- Text block:

----

The `-r` flag allows extended regular expressions. Backreferences are numbered, `\0`, `\1`, `\2`, etc., referring to the n-th parenthesized expression. The reference `\0` refers to the first non-parenthesized expression and is abbreviated by `&`; see below for an example. Backreferences can be used in the search expression. The script `'/([a-z]+) \1/p'` prints all lines that match `[a-z]+` and match the same string again, i.e. all lines with duplicate words:

In [None]:
!sed -rn '/([a-z]+) \1/p' dayandnight.txt

The pattern also matches `d d` in `and day`. To fix this, `\b` is used to match at word boundaries:

In [None]:
!sed -rn '/(\b[a-z]+)\b \1/p' dayandnight.txt

[Perl regular expressions](https://perldoc.perl.org/perlre) extend standard Unix regular expressions; they are not universally supported. The script `'s/\<./\u&/g'` capitalizes the first letter of each word: `\u` capitalizes the subsequent expression,  `&` here, which matches `\<.`, the first letter of a word. See also this [introduction](https://www.regular-expressions.info/replacecase.html):

In [1]:
!sed -r 's/\<./\u&/g' dayandnight.txt

sed: can't read dayandnight.txt: No such file or directory


Write an sed script that indents all lines by four characters!

In [None]:
!sed -r 's/^/    //g' dayandnight.txt

Write an sed script that removes all trailing spaces! Use `wc` to check that spaces have indeed been removed!

In [None]:
!sed -r 's/ *$//g' dayandnight.txt
!sed -r 's/ *$//g' dayandnight.txt | wc

----

- Dataset extract:

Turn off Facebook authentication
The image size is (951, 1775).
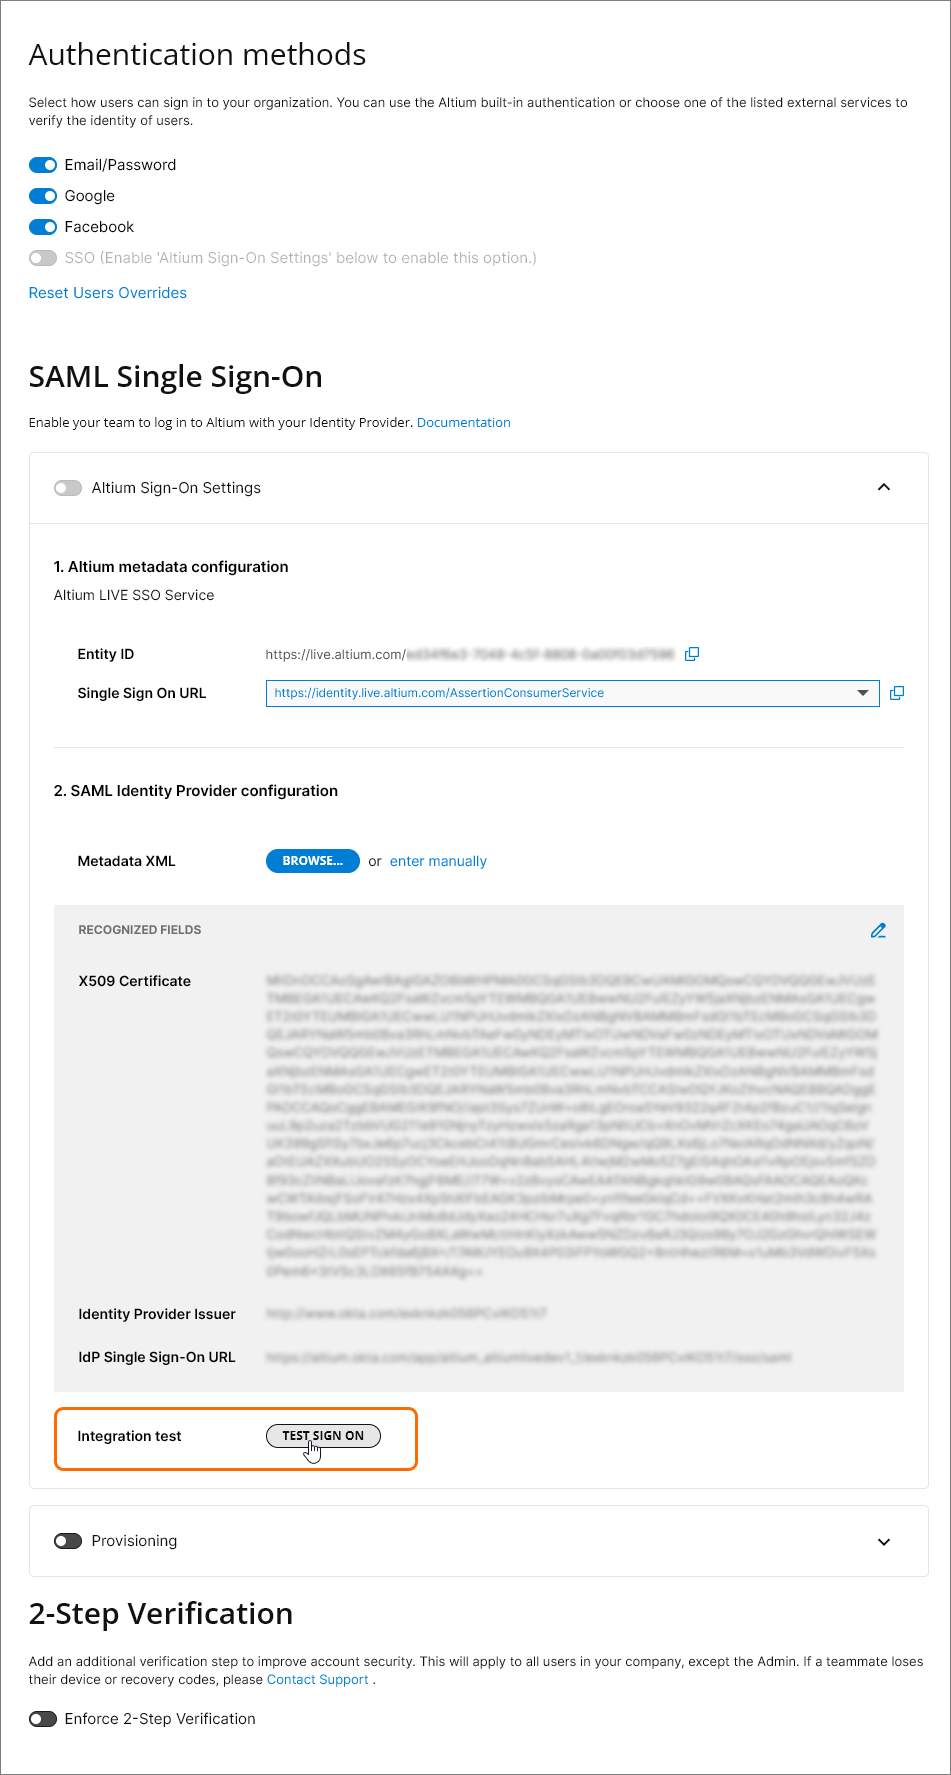click(x=43, y=227)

----

- Exercise goal:
From the sed text above, write out everything from "The pattern also" down to "by four characters!" word for word.

- Response for this exercise:
The pattern also matches `d d` in `and day`. To fix this, `\b` is used to match at word boundaries:

In [None]:
!sed -rn '/(\b[a-z]+)\b \1/p' dayandnight.txt

[Perl regular expressions](https://perldoc.perl.org/perlre) extend standard Unix regular expressions; they are not universally supported. The script `'s/\<./\u&/g'` capitalizes the first letter of each word: `\u` capitalizes the subsequent expression,  `&` here, which matches `\<.`, the first letter of a word. See also this [introduction](https://www.regular-expressions.info/replacecase.html):

In [1]:
!sed -r 's/\<./\u&/g' dayandnight.txt

sed: can't read dayandnight.txt: No such file or directory


Write an sed script that indents all lines by four characters!